I realize now that my passion for wanting to play the game was more than just the game itself; it was more than just doing something someone told me I couldn’t do. It was driven by the desire to push myself past my previous limits that I didn’t even realize I had accepted in my youth. And that drive only intensified as my confidence in playing the game grew.
After a few football seasons, my husband (a former European Pro Football player) and I decided to build a league that would raise the level of competition, grow the game, and set the foundation for a future professional women’s football league.
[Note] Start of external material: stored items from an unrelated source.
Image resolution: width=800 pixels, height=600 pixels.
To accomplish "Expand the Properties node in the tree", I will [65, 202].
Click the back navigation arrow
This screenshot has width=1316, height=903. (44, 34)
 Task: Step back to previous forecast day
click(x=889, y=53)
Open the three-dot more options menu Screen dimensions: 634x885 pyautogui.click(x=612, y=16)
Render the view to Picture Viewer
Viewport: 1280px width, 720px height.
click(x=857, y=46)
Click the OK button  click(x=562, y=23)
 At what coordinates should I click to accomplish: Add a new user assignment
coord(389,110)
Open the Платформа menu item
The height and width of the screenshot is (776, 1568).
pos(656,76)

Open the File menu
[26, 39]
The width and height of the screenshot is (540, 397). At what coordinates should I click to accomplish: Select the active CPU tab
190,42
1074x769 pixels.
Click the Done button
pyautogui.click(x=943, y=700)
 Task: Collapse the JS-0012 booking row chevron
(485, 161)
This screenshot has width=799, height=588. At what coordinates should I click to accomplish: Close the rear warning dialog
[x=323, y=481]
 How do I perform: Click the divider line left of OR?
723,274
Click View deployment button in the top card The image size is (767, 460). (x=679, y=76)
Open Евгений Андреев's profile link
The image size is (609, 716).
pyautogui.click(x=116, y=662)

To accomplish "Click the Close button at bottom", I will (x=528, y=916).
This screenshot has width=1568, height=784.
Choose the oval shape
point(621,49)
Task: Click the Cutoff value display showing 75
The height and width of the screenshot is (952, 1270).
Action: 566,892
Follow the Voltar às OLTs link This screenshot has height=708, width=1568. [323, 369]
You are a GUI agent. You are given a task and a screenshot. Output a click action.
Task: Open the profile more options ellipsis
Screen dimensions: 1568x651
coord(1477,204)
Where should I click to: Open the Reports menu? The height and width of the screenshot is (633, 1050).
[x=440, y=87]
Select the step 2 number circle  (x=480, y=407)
Having been lucky enough to have played semi-pro women’s soccer after college, and invited to the first women’s pro soccer combine, I was able to experience that successful model—which I believed women’s football should follow.
The league that my husband and I envisioned 15 years ago, the Women’s Football Alliance (WFA), is now the largest women’s football league in the world—comprising 60 U.S. teams and 3,000 players—and has helped introduce women’s football in seven countries on four continents. And with the recent national broadcast deals with ESPN and Women’s Sports Network, our players being recognized in the Pro Football Hall of Fame, and women’s flag football has been named an Olympic sport in the 2028 Summer Games, the number of girls and women playing America’s Game will continue to grow exponentially.
For most of those reading this, you probably had no idea women were even playing football at all. You’re probably shocked to hear that today thousands of women and girls eagerly take to the gridiron each year, breaking through gender boundaries in a sport that now recognizes no limits. But once the Lombardi Trophy is raised this Super Bowl Sunday, the women of the WFA will start training for their spring season knowing they won’t be paid—or given a scholarship. Yet.
And while I think it’s great that Taylor Swift will be watching the game from a luxury suite in Las Vegas, I want to extend her an invitation to attend the Women’s Football Alliance National Championship on July 27 at the Pro Football Hall of Fame Stadium in Canton, Ohio.
Yes, I’d love for Taylor’s star power to help to attract more fans and media interest in the women’s game. But I also want young girls and teens to see that there are no limits to their dreams for life.
And, who knows what impact the Taylor Swift effect on the WFA could bring? A young Allison Cahill (the WFA’s analogue to women’s college basketball superstar Caitlin Clark) might just be watching—and maybe even inspired to do something that they previously thought was impossible.
So please come check out our ladies on the gridiron, Taylor! We promise a remarkable show. #WeGotNext.